СПИСОК ЗАДАЧ =>
[A] Сколько юнцов шло вдоль улицы навстречу штурмовым отрядам, согласно отрывку о штурме Берлина?
[B] Назовите все сооружения, которые, по словам отрывка о штурме Берлина, удалось создать гитлеровскому командованию.

ПРЕДЛОЖЕННЫЙ ОТРЫВОК =>
===============

Как же подготовился берлинский гарнизон к отражению нашего натиска?
Говоря прямо — плохо. Гитлеровскому командованию удалось создать мощные оборонительные укрепления, крепости, форты, завалы, но самая главная крепость — человек, его сознание — оказалась разоруженной. Немецкие войска в Берлине упорствовали, но это было бессмысленное упорство обреченных. Немцы — народ дисциплинированный и храбрый. Но когда нет перспектив, и храбрый солдат воюет плохо, даже у себя дома, в своем городе.
Правда, отдельные команды немцев, вооруженных фаустпатронами, в первые дни штурма Берлина вели весьма успешную борьбу с танками и нанесли нашим танковым войскам весьма ощутимые потери. Однако успех был кратковременным. Как только танковые войска перестроились и стали тесно взаимодействовать со своими пехотинцами — роль фаустников в обороне Берлина свелась почти к нулю. Против фаустников успешно боролись стрелки-автоматчики, прикрывающие танки Находчивость и смекалка бойцов помогли увеличить огнестойкость брони, танки дополнительно получили бронеэкраны, пусть примитивные, но весьма эффективные. Фаустпатрон, ударяясь в экран, терял кумулятивную прожигающую силу, и броня оставалась неуязвимой.
Таким образом, это грозное средство против русских танков — фаустпатрон, на который возлагал большие надежды Гитлер, — оказалось не таким уже грозным. Сознание бессилия порой приводит в дикое безумие. Мы это видели своими глазами. Представьте себе толпу в четыреста юнцов. Каждому не более пятнадцати лет, все в черных школьных кителях. Идут вдоль улицы навстречу нашим штурмовым отрядам. На плечах белые фаустпатроны, с виду напоминающие графины, насаженные на метровые палки. Гитлер бросил этих юнцов против наших танков.

===============

ИСХОДНЫЕ ЗАПИСИ =>
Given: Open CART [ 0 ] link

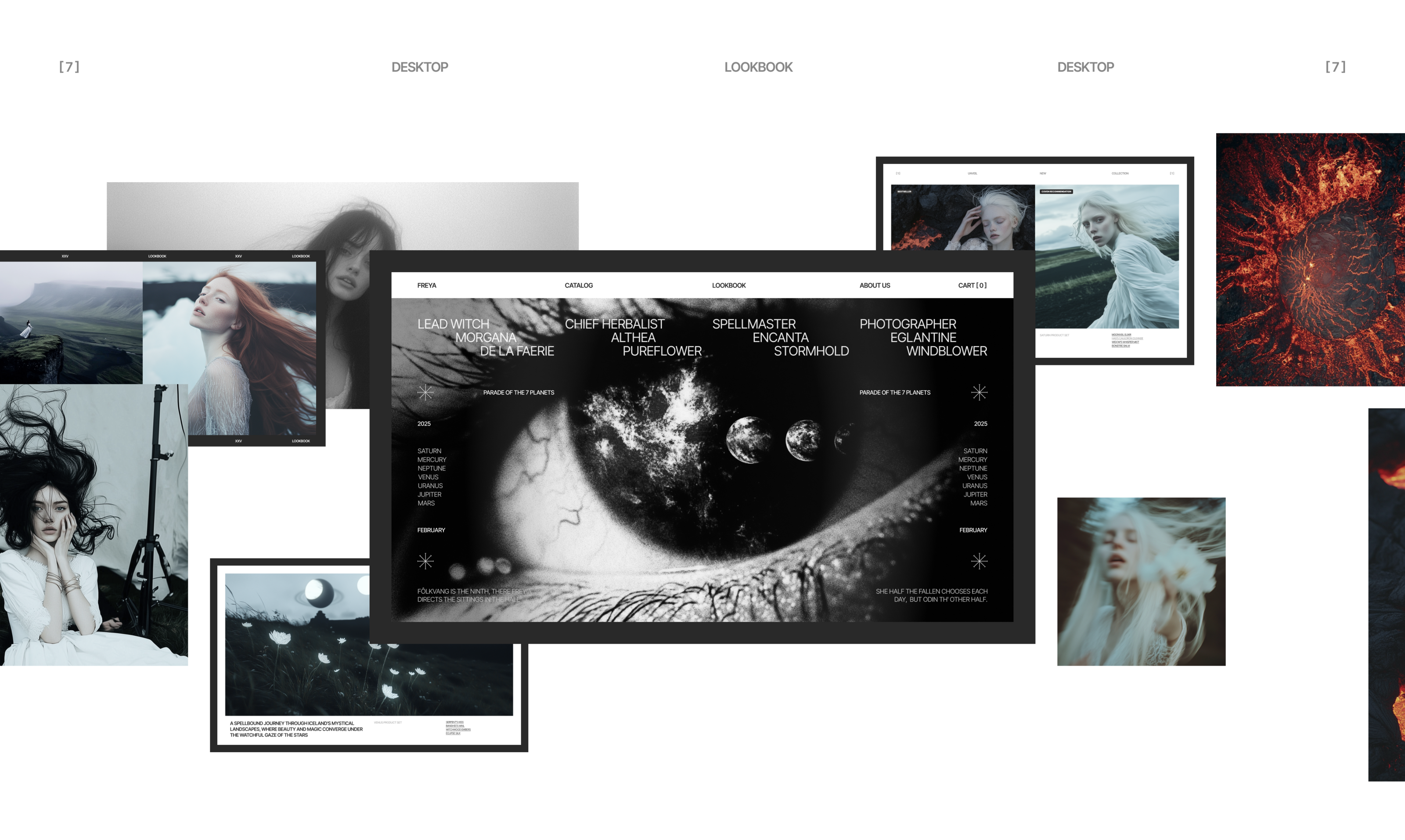Looking at the screenshot, I should tap(972, 285).
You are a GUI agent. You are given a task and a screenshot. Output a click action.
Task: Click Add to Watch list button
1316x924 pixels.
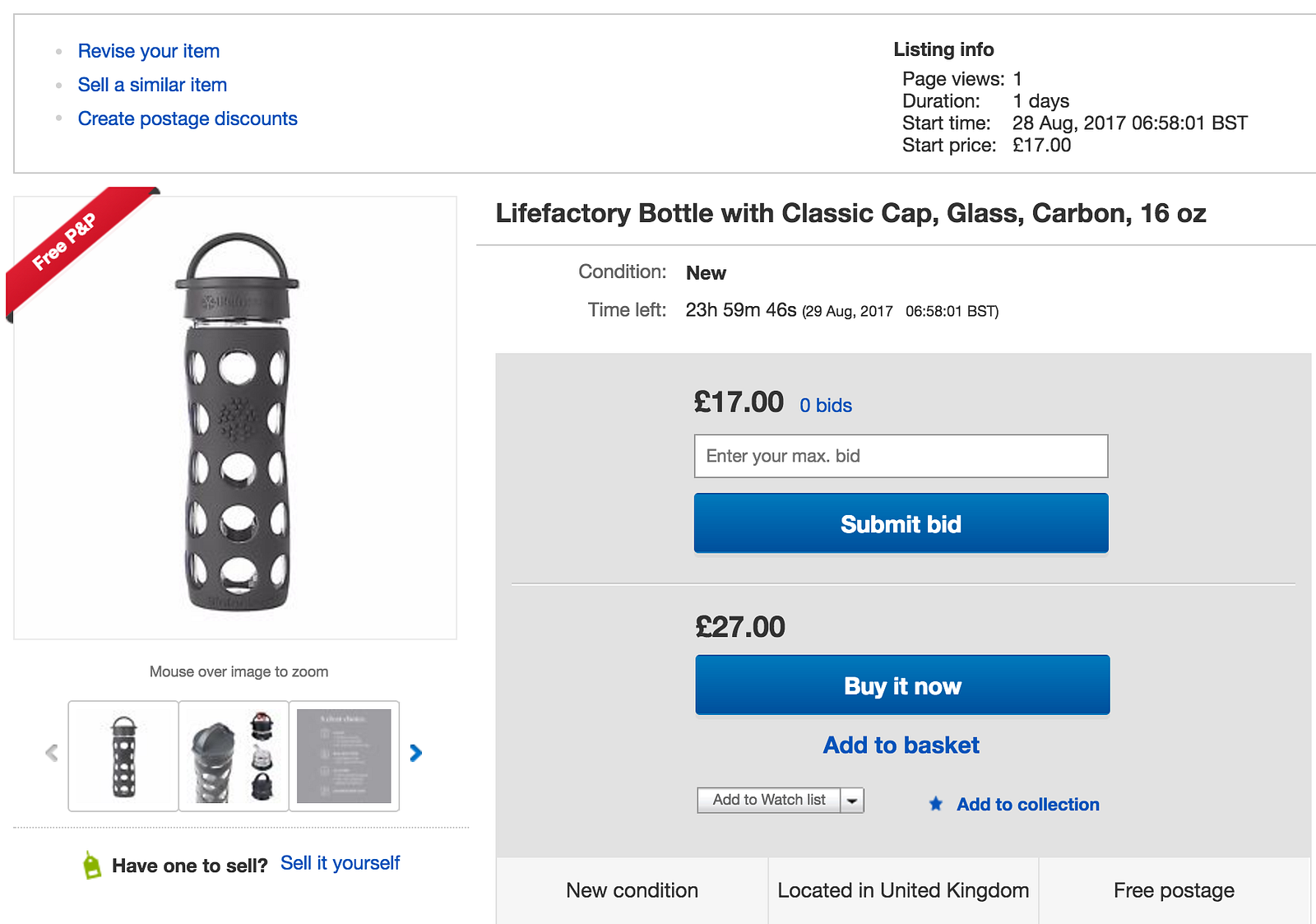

===============

РЕШЁННЫЕ ЗАДАЧИ =>
[A] Четыреста.

[B] Мощные оборонительные укрепления, крепости, форты, завалы.